Exercise aim » Only lines, not pictures: please repeat exactly the lines from the one with "Open the Sobre dropdown" through the end of the listing.
*** Data to process ***
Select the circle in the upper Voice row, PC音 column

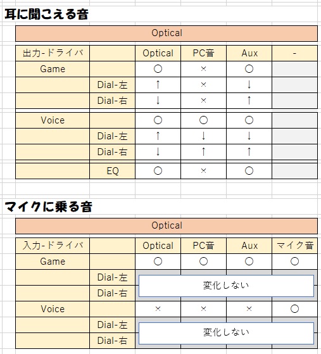tap(203, 120)
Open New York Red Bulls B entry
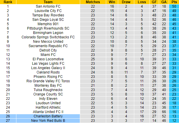This screenshot has height=123, width=179. (48, 121)
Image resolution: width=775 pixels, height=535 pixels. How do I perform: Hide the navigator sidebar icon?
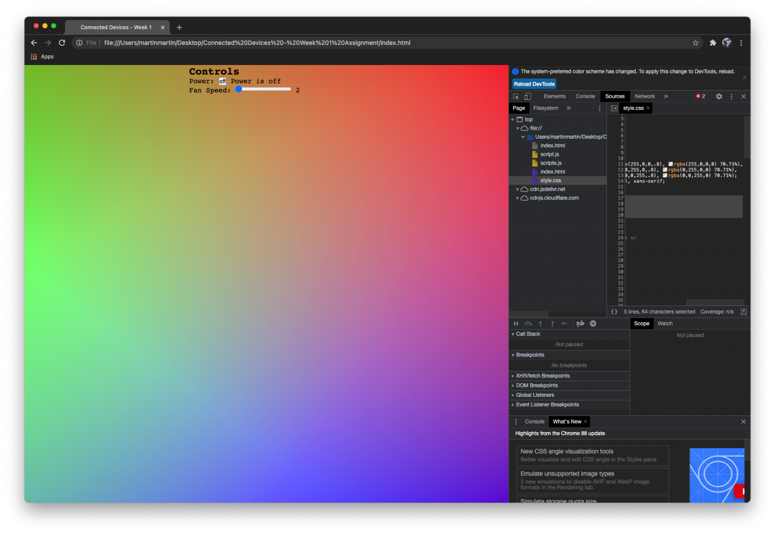(614, 108)
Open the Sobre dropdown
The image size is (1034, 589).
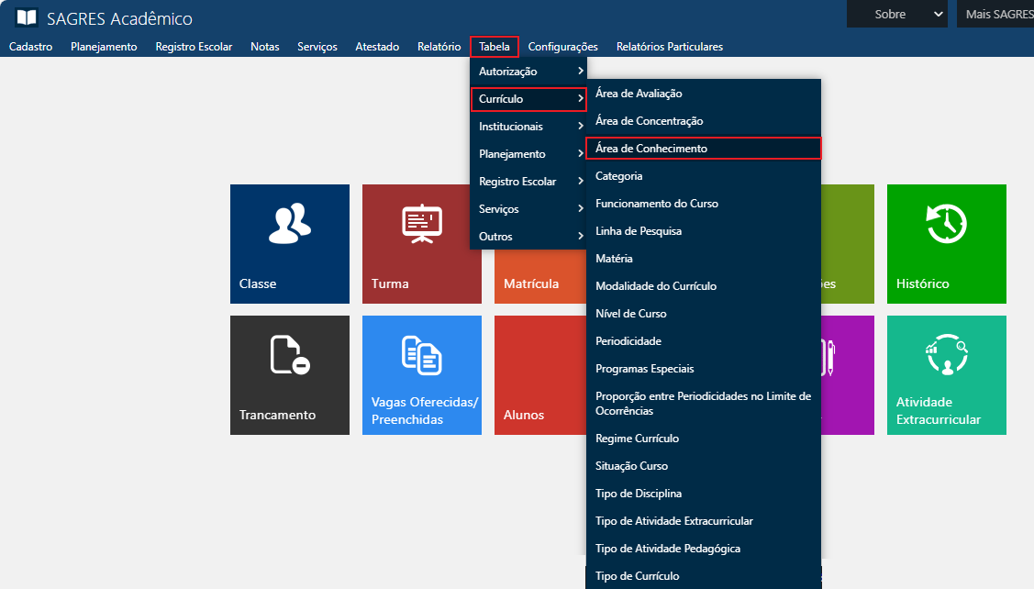896,14
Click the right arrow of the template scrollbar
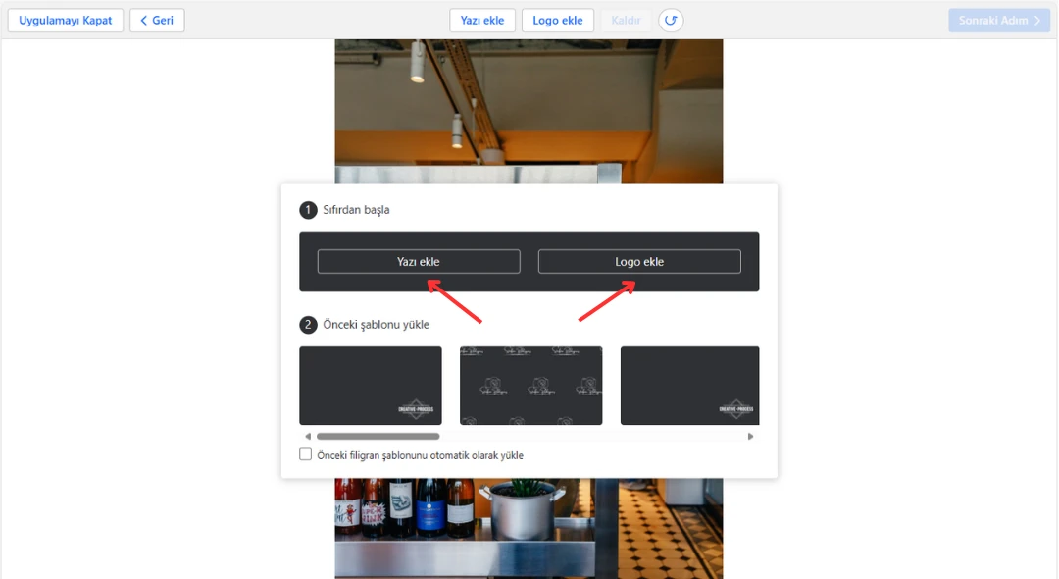This screenshot has height=579, width=1059. pyautogui.click(x=751, y=437)
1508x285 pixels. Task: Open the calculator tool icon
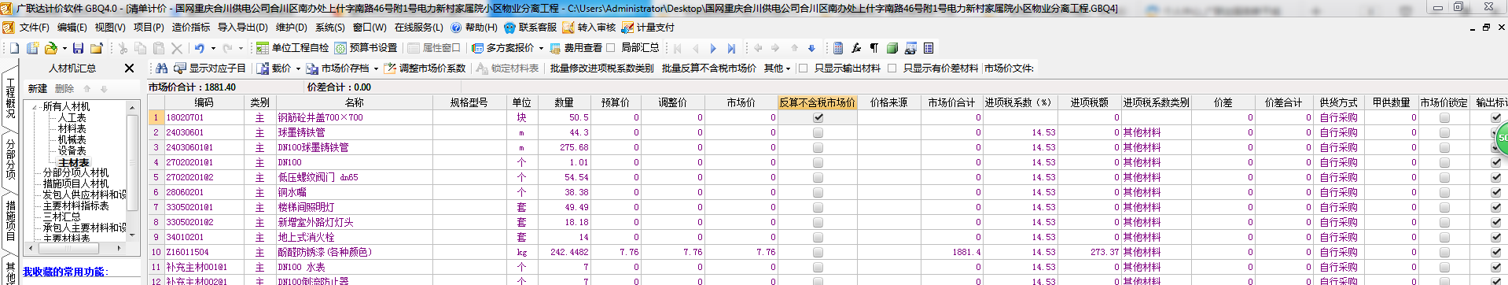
*** End of Data to process ***
Finished exercise »
Open the Sobre dropdown
The image size is (1034, 589).
896,14
Click the right arrow of the template scrollbar
This screenshot has height=579, width=1059. pyautogui.click(x=751, y=437)
1508x285 pixels. Task: Open the calculator tool icon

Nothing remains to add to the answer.